Both “King Harvest (Has Surely Come)” and “Piggies” attempt to bring light to increasing human compassion in light of the interaction between the characters in the songs who serve as avatars for different groups in society.

This may seem like a simple deduction nowadays, but at the time, especially as an artist, it was completely eye opening for me. This is the universal form of communication that the human race has developed over the centuries. It made immediate sense to me; this is something that opens various “doors of perception” so to speak, as the application of art to convey ideas of increasing importance rises throughout our lives, no matter how artistically talented one person may feel.

So what does this have to do with activism?

In truth, almost any facet of activism one could think of can be conveyed with exceptional accuracy through art. Art allows for the ease of the communication of complex thoughts and arguments. This is because the nature of art allows for the softer delivery of political/ethical/social stances. Even the most blatant, “down with the man,” folk banger has been crafted with intent, whereas, sentences shouted at the picket line are often spur of the moment statements.
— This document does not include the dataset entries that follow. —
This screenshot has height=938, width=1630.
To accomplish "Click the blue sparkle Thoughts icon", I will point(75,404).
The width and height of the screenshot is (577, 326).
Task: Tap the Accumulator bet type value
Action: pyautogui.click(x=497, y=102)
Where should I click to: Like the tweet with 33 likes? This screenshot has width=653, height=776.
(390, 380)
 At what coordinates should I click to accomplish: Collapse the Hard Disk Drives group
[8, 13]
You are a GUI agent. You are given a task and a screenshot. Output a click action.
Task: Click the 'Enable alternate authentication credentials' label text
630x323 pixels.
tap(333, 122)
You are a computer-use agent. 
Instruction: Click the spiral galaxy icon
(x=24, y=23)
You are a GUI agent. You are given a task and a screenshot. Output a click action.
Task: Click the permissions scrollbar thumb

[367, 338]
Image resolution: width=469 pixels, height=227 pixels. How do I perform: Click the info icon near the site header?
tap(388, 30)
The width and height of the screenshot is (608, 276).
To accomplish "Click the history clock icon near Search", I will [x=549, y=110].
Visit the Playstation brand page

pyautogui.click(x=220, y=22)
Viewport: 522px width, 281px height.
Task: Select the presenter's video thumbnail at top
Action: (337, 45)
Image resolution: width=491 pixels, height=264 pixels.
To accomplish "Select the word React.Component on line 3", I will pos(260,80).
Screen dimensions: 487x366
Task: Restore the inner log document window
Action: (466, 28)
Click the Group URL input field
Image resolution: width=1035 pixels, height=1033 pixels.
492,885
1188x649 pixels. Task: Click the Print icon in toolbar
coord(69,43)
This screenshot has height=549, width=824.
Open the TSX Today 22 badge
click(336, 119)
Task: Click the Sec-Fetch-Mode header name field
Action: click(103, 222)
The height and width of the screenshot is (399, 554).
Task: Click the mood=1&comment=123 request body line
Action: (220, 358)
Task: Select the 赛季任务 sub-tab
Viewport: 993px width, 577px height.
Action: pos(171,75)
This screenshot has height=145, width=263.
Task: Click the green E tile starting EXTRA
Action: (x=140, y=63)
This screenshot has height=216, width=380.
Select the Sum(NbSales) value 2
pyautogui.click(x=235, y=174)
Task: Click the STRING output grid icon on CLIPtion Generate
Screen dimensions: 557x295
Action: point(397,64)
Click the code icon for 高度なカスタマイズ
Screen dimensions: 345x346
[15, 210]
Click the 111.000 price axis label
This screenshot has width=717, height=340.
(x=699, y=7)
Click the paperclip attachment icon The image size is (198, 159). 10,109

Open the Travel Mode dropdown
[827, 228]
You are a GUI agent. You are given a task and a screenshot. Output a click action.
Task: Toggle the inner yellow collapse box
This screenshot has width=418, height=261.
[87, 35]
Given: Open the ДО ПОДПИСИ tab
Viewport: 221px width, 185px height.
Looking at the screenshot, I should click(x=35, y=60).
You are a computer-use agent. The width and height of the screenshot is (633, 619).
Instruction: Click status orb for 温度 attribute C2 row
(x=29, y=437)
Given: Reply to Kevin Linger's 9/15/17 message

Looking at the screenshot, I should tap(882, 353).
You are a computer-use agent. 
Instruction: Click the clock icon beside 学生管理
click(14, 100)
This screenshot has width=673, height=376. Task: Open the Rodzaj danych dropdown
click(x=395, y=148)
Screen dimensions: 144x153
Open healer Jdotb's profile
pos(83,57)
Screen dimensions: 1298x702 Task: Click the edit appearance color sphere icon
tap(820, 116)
This is not to say that traditional gathering of protesters isn’t effective or unnecessary, however we human beings continue to foster this unhealthy communication through subconscious mechanisms that lie within each individual’s moral bias. Examples of this exist primarily on a litany of social media outlets, as the shroud of the internet allows people to utter insults at one another rather than encourage a meaningful conversation. Real-world examples of this occur as a result of people listening to respond, rather than listening to understand.

“Real-world examples of [unhealthy communication] occur as a result of people listening to respond, rather than listening to understand.”

The accessibility of art as a form of activism is due to its chief strength in regards to those of all artistic media, and most importantly, skill-level. Art is often seen as a sort of meritocracy; those who don’t have a special skill or talent can be seen as irrelevant. However, this is a delusion that lies within all artists; it chooses to manifest itself in various ways (i.e. not performing, feeling insecure about their work or its impact.)

This sensation is almost identical to that of the aspiring activist. They fear that they haven’t the momentum to pursue any type of activism. Cemented, or well-known, activists – their likely inspirations – make it look so easy, and yet the amount of effort they’ve put in is so daunting, it’s difficult for one to select a starting point. This is where art has its place in activism, as its accessibility and relative ease of conveyance through numerous media, be it music, visual art, theatre, performance art, dance, or literature.

Art serves as the vehicle for human expression and, thus, is by far the best means of producing a message that can be understood by large populations. Some pieces of art fail to accomplish this, but their messages still offer a point of conversation amongst the masses. At the end of the day: Music, art and activism allow for a more refined form of healthy communication to prevail over misunderstanding.